* YOUR TASK *
Only one stretch of the records below should be repeated. It starts with the line containing "The image size is (1181, 262)." and goes on through the line containing "Task: Click the location", exactly as written.

* DATA SECTION *
= = = =
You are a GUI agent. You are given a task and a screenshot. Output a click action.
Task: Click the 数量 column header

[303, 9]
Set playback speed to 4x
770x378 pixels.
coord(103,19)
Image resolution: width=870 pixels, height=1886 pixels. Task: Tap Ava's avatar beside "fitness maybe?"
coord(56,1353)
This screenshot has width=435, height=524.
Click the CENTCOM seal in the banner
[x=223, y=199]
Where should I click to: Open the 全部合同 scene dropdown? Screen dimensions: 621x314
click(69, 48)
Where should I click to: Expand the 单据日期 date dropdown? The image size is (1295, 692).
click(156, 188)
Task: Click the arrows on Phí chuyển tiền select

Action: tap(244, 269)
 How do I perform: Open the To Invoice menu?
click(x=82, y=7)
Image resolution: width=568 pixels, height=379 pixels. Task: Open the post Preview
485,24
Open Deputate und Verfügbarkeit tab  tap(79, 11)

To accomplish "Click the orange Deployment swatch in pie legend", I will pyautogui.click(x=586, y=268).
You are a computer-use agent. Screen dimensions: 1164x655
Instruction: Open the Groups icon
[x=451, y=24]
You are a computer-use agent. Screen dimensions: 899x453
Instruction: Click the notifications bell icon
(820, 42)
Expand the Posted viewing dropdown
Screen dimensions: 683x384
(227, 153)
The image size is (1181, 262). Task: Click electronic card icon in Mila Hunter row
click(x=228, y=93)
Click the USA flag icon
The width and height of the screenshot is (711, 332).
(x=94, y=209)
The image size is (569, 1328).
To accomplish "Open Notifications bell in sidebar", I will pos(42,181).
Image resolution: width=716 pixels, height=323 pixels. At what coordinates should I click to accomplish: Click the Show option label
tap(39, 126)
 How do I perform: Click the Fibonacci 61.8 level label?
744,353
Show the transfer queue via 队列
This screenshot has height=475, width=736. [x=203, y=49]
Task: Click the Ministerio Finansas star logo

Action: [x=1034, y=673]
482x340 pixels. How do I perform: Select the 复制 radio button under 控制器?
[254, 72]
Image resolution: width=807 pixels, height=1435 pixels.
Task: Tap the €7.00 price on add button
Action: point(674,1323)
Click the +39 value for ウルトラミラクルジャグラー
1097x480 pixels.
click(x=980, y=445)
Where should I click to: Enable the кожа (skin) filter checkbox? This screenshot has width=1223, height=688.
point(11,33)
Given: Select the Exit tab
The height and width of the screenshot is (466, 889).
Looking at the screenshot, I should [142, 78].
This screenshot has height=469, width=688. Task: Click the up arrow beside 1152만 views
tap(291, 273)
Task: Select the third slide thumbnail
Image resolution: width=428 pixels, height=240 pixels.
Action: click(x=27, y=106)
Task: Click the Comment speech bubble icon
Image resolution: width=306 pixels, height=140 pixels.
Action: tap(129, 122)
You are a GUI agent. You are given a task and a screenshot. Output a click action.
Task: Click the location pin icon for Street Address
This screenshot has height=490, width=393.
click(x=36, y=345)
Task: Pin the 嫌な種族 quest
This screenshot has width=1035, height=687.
= = = =
* EXERCISE OUTPUT *
The image size is (1181, 262). Task: Click electronic card icon in Mila Hunter row
click(x=228, y=93)
Click the USA flag icon
The width and height of the screenshot is (711, 332).
(x=94, y=209)
The image size is (569, 1328).
To accomplish "Open Notifications bell in sidebar", I will pos(42,181).
Image resolution: width=716 pixels, height=323 pixels. At what coordinates should I click to accomplish: Click the Show option label
tap(39, 126)
 How do I perform: Click the Fibonacci 61.8 level label?
744,353
Show the transfer queue via 队列
This screenshot has height=475, width=736. [x=203, y=49]
Task: Click the Ministerio Finansas star logo

Action: [x=1034, y=673]
482x340 pixels. How do I perform: Select the 复制 radio button under 控制器?
[254, 72]
Image resolution: width=807 pixels, height=1435 pixels.
Task: Tap the €7.00 price on add button
Action: point(674,1323)
Click the +39 value for ウルトラミラクルジャグラー
1097x480 pixels.
click(x=980, y=445)
Where should I click to: Enable the кожа (skin) filter checkbox? This screenshot has width=1223, height=688.
point(11,33)
Given: Select the Exit tab
The height and width of the screenshot is (466, 889).
Looking at the screenshot, I should [142, 78].
This screenshot has height=469, width=688. Task: Click the up arrow beside 1152만 views
tap(291, 273)
Task: Select the third slide thumbnail
Image resolution: width=428 pixels, height=240 pixels.
Action: click(x=27, y=106)
Task: Click the Comment speech bubble icon
Image resolution: width=306 pixels, height=140 pixels.
Action: tap(129, 122)
You are a GUI agent. You are given a task and a screenshot. Output a click action.
Task: Click the location pin icon for Street Address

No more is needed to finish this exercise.